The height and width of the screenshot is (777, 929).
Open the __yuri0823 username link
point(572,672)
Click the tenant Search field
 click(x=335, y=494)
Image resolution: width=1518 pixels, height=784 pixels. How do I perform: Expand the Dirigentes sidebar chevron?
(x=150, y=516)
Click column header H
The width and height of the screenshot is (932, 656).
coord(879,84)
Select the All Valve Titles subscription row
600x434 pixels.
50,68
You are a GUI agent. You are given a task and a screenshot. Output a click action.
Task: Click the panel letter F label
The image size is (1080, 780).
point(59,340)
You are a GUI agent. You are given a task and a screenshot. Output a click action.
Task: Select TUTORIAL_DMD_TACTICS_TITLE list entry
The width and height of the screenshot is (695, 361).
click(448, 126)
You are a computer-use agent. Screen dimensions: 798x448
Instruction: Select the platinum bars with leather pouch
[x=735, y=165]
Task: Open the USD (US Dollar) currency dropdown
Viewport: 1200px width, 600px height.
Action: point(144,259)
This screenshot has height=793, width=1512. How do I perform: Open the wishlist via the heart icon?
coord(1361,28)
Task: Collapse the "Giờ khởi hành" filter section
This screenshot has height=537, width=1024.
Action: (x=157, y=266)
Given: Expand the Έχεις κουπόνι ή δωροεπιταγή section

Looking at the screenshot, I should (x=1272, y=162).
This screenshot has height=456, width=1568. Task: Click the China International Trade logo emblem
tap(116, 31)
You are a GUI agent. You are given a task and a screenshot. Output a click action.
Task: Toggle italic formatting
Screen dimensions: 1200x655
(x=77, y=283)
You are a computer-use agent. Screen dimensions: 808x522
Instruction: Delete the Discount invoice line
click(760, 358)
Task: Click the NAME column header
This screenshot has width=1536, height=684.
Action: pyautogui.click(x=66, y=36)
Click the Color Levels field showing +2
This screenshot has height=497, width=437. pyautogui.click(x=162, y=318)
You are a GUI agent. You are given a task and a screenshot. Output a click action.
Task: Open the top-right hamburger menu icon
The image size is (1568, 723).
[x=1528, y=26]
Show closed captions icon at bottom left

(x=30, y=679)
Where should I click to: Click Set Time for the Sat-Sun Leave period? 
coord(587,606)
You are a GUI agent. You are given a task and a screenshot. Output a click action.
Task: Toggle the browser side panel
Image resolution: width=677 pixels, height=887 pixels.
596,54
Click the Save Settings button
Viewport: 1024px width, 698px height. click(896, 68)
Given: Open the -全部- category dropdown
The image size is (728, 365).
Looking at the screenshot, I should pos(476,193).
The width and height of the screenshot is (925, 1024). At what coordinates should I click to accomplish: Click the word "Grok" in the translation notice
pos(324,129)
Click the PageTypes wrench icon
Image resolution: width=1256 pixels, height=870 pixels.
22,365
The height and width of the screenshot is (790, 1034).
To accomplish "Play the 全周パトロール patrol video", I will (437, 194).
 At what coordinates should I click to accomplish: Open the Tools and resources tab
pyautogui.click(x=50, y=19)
....
# INSTRUCTIONS FOR THE TASK
Copy out the entire material verbatim.

# OUTPUT FOR THIS TASK
The height and width of the screenshot is (777, 929).
Open the __yuri0823 username link
point(572,672)
Click the tenant Search field
 click(x=335, y=494)
Image resolution: width=1518 pixels, height=784 pixels. How do I perform: Expand the Dirigentes sidebar chevron?
(x=150, y=516)
Click column header H
The width and height of the screenshot is (932, 656).
coord(879,84)
Select the All Valve Titles subscription row
600x434 pixels.
50,68
You are a GUI agent. You are given a task and a screenshot. Output a click action.
Task: Click the panel letter F label
The image size is (1080, 780).
point(59,340)
You are a GUI agent. You are given a task and a screenshot. Output a click action.
Task: Select TUTORIAL_DMD_TACTICS_TITLE list entry
The width and height of the screenshot is (695, 361).
click(448, 126)
You are a computer-use agent. Screen dimensions: 798x448
Instruction: Select the platinum bars with leather pouch
[x=735, y=165]
Task: Open the USD (US Dollar) currency dropdown
Viewport: 1200px width, 600px height.
Action: point(144,259)
This screenshot has height=793, width=1512. How do I perform: Open the wishlist via the heart icon?
coord(1361,28)
Task: Collapse the "Giờ khởi hành" filter section
This screenshot has height=537, width=1024.
Action: (x=157, y=266)
Given: Expand the Έχεις κουπόνι ή δωροεπιταγή section

Looking at the screenshot, I should (x=1272, y=162).
This screenshot has height=456, width=1568. Task: Click the China International Trade logo emblem
tap(116, 31)
You are a GUI agent. You are given a task and a screenshot. Output a click action.
Task: Toggle italic formatting
Screen dimensions: 1200x655
(x=77, y=283)
You are a computer-use agent. Screen dimensions: 808x522
Instruction: Delete the Discount invoice line
click(760, 358)
Task: Click the NAME column header
This screenshot has width=1536, height=684.
Action: pyautogui.click(x=66, y=36)
Click the Color Levels field showing +2
This screenshot has height=497, width=437. pyautogui.click(x=162, y=318)
You are a GUI agent. You are given a task and a screenshot. Output a click action.
Task: Open the top-right hamburger menu icon
The image size is (1568, 723).
[x=1528, y=26]
Show closed captions icon at bottom left

(x=30, y=679)
Where should I click to: Click Set Time for the Sat-Sun Leave period? 
coord(587,606)
You are a GUI agent. You are given a task and a screenshot. Output a click action.
Task: Toggle the browser side panel
Image resolution: width=677 pixels, height=887 pixels.
596,54
Click the Save Settings button
Viewport: 1024px width, 698px height. click(896, 68)
Given: Open the -全部- category dropdown
The image size is (728, 365).
Looking at the screenshot, I should pos(476,193).
The width and height of the screenshot is (925, 1024). At what coordinates should I click to accomplish: Click the word "Grok" in the translation notice
pos(324,129)
Click the PageTypes wrench icon
Image resolution: width=1256 pixels, height=870 pixels.
22,365
The height and width of the screenshot is (790, 1034).
To accomplish "Play the 全周パトロール patrol video", I will (437, 194).
 At what coordinates should I click to accomplish: Open the Tools and resources tab
pyautogui.click(x=50, y=19)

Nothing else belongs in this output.